4

I am trying to grep for the hexadecimal value of a range of UTF-8 encoded characters and I only want just that specific range of characters to be returned. I currently have this:

grep -P -n "[\xB9-\xBF]" $str_st_location >> output_st.txt

But this returns every character that has any of those hex values in it hex representation i.e it returns 00B9 - FFB9 as long as the B9 is present.

Is there a way I can specify using grep that I only want the exact/specific hex value range I search for?

Sample Input:

STRING_OPEN
Open
æ–­å¼€
Ouvert
Abierto
Открыто
Abrir

Now using my grep statement, it should return the 3rd line and 6th line, but it also includes some text in my file that are Russian and Chinese because the range for languages include the hex values I'm searching for like these:

断开
Открыто

I can't give out more sample input unfortunately as it's work related.

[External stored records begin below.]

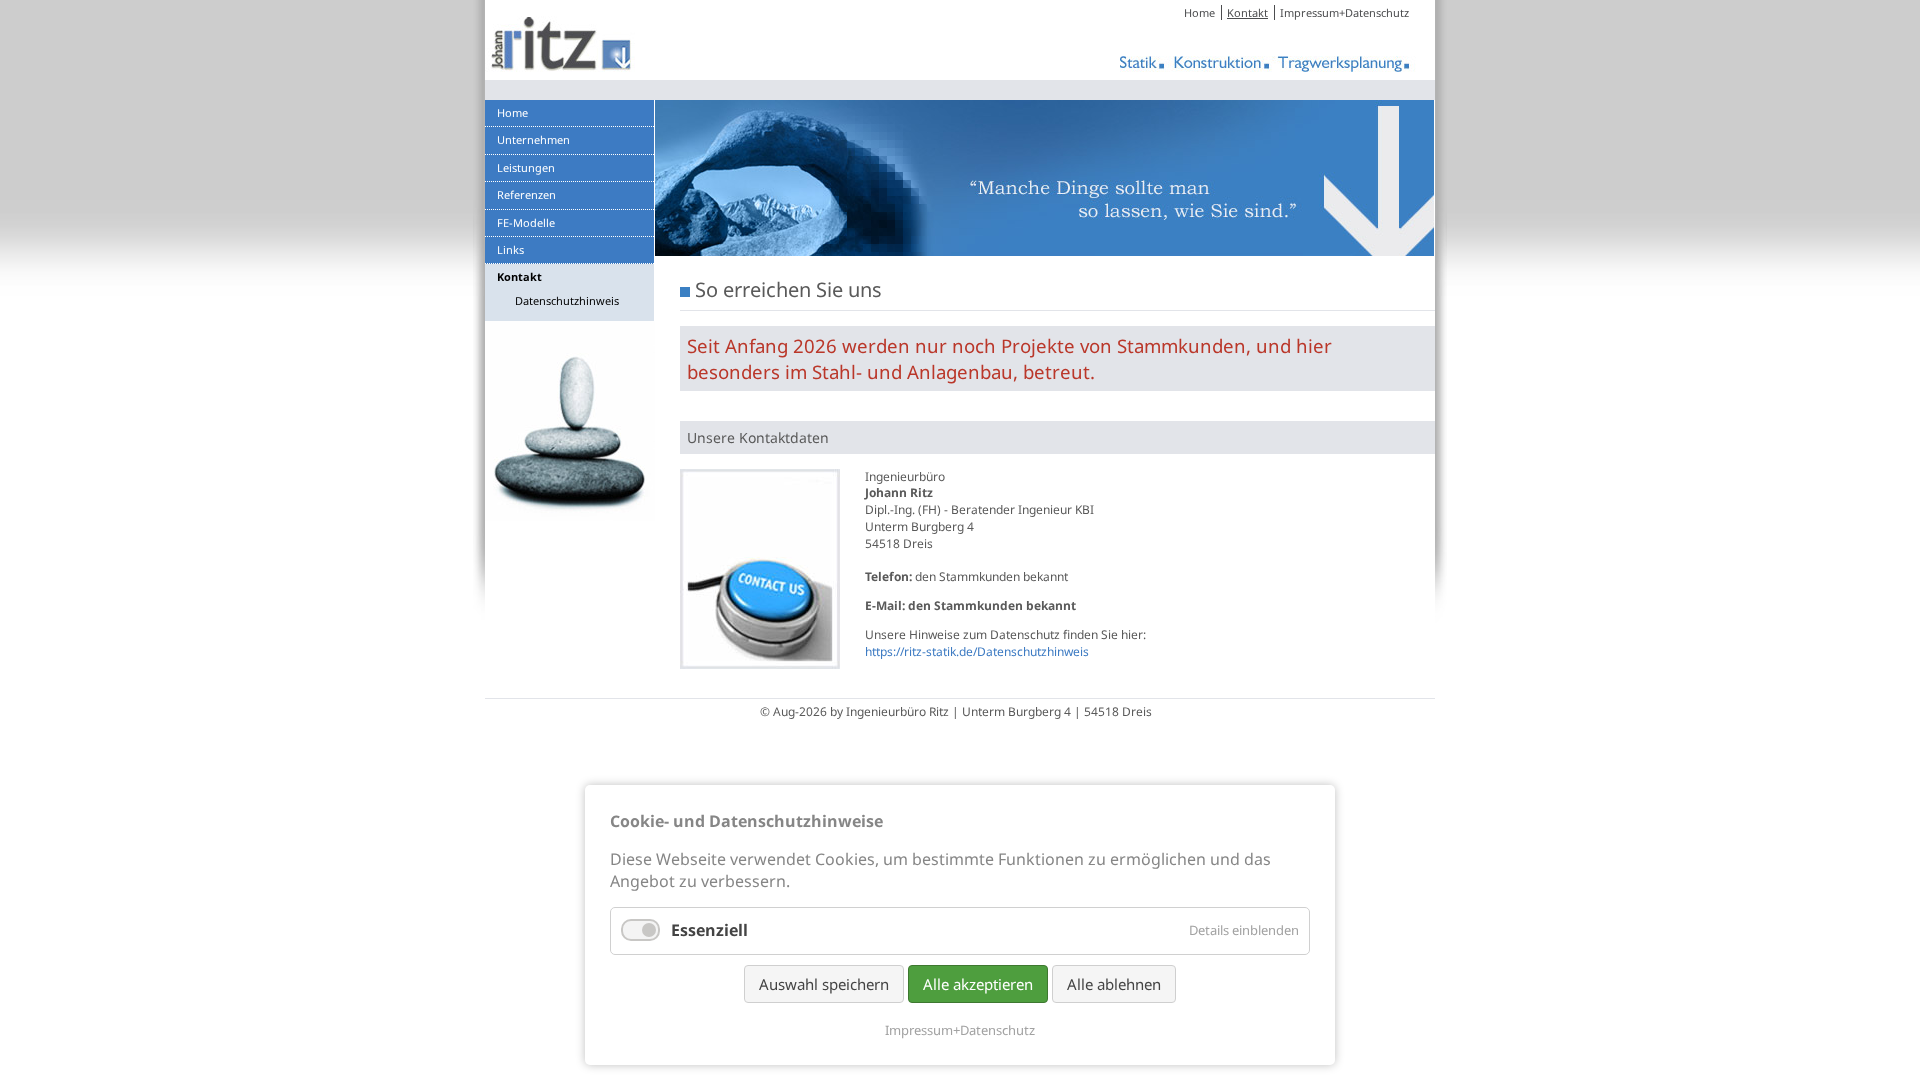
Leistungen (526, 167)
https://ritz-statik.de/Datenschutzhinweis (977, 651)
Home (1199, 12)
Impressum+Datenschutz (1344, 12)
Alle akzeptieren (978, 984)
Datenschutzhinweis (567, 300)
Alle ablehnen (1114, 984)
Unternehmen (533, 139)
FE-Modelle (526, 222)
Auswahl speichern (824, 984)
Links (510, 249)
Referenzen (526, 194)
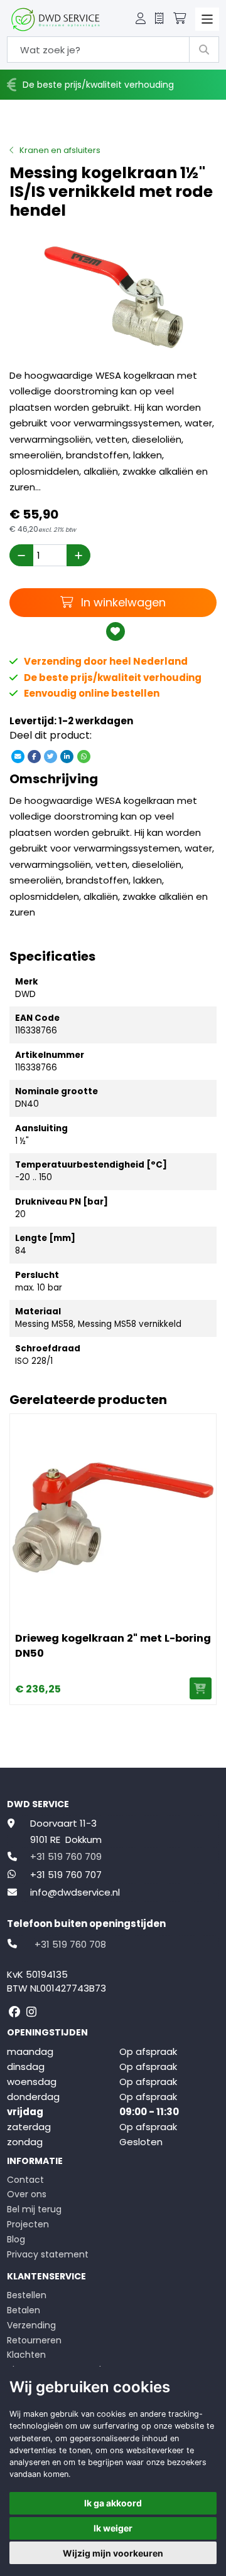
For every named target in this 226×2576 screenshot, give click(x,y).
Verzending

EDIT: Actually the below code snippet worked!

grep -P  -n "[\x{00B9}-\x{00BF}]" $str_st_location > output_st.txt

It found all the corrupted characters and there were no false positives. The only issue now is that the lines with the corrupted characters automatically gets "uncorrupted" i.e when I open the file, grep's output is the corrected version of the corrupted characters. For example, it finds æ–­å¼€ and in the text file, it's show as 断开.

user2056389
  • 105
  • 2
  • 6
  • 4
    Add a sample of your input and expected output to your question, then it'll be easier for us to help you. – Tom Fenech Jun 30 '15 at 14:39
  • Maybe you can use `tr` to delete all characters outside your desired range. Use `tr` with `-c` to get complement of characters in your range and `-d` to delete them. – Mark Setchell Jul 01 '15 at 22:32

1 Answers1

3

Since you're using -P, you're probably using GNU grep, because that is a GNU grep extension. Your command works using GNU grep 2.21 with pcre 8.37 and a UTF-8 locale, however there have been bugs in the past with multi-byte characters and character ranges. You're probably using an older version, or it is possible that your locale is set to one that uses single-byte characters.

If you don't want to upgrade, it is possible to match this character range by matching individual bytes, which should work in older versions. You would need to convert the characters to bytes and search for the byte values. Assuming UTF-8, U+00B9 is C2 B9 and U+00BF is C2 BF. Setting LC_CTYPE to something that uses single-byte characters (like C) will ensure that it will match individual bytes even in versions that correctly support multi-byte characters.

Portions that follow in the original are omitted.